Umar turut menuntut DPRD Kota Ambon, khususnya Komisi I, untuk segera menggelar Rapat Dengar Pendapat (RDP) dengan menghadirkan pihak-pihak terkait: CV Hative Primajaya, Dinas Lingkungan Hidup, Dinas Pendapatan, Satpol PP, serta Dinas ESDM Provinsi Maluku.
“Jika DPRD tidak segera bergerak, jangan salahkan rakyat jika turun ke jalan,” katanya dengan nada serius.
Aktivitas penambangan CV Hative Primajaya yang dilakukan tanpa izin dinilai melanggar Pasal 158 UU No. 3 Tahun 2020 tentang Pertambangan Mineral dan Batubara.

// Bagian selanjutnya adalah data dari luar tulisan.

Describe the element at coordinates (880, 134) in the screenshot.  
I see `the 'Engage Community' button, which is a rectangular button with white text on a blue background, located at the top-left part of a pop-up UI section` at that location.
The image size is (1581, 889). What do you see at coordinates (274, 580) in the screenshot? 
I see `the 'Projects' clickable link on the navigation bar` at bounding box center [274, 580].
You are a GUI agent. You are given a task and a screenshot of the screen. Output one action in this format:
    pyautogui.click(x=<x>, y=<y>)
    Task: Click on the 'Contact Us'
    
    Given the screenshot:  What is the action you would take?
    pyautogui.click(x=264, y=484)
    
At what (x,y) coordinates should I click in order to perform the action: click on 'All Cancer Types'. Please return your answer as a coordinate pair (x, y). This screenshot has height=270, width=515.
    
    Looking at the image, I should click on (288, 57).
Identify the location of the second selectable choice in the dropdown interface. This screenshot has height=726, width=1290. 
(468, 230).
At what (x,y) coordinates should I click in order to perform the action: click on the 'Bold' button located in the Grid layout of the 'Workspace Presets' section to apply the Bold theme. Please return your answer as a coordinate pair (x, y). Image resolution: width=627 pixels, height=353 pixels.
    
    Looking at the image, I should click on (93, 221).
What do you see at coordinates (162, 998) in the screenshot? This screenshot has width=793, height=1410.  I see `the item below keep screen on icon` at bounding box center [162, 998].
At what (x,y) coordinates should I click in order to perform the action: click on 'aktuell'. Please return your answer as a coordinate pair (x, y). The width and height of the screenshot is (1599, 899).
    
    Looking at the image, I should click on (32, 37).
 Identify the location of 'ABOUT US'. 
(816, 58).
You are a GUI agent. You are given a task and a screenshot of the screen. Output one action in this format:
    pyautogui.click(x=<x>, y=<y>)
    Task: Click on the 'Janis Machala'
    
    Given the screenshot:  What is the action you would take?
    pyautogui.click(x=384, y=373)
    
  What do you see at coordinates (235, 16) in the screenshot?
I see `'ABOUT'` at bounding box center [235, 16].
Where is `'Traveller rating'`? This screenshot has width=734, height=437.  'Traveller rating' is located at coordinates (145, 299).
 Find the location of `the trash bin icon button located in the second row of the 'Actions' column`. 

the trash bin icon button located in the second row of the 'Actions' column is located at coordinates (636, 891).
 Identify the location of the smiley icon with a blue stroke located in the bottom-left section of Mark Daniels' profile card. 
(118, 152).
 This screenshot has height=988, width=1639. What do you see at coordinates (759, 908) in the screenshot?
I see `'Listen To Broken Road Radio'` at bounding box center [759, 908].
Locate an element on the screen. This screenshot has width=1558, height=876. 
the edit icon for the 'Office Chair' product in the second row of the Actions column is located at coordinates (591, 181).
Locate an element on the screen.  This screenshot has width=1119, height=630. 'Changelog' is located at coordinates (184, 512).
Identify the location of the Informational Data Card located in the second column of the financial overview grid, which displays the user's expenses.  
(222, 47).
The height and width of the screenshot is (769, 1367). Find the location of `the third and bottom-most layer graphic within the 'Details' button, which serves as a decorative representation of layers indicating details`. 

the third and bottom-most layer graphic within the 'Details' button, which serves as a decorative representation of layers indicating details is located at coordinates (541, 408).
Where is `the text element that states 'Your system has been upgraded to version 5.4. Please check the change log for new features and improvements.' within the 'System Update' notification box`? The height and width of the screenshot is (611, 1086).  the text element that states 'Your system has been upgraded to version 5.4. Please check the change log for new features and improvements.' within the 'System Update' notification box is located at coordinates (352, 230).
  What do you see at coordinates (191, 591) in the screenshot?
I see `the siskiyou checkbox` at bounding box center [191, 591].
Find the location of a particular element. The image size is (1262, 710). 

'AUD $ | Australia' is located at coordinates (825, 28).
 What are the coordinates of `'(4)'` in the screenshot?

Pasal tersebut menyebutkan bahwa setiap orang yang menambang tanpa IUP, IPR, atau IUPK dapat dipidana penjara paling lama lima tahun dan denda hingga Rp100 miliar.
Jika terbukti ada gratifikasi atau aliran dana yang tidak sah, maka kasus ini juga bisa dijerat Pasal 12B UU No. 31 Tahun 1999 jo. UU No. 20 Tahun 2001 tentang Tindak Pidana Korupsi, di mana gratifikasi dianggap suap apabila berhubungan dengan jabatan dan bertentangan dengan kewajiban atau tugas pejabat negara.
Aliansi Lingkar Demokrasi Maluku menegaskan bahwa kasus ini bukan sekadar pelanggaran administratif, melainkan soal integritas, keberanian aparat penegak hukum, dan masa depan lingkungan hidup di Kota Ambon.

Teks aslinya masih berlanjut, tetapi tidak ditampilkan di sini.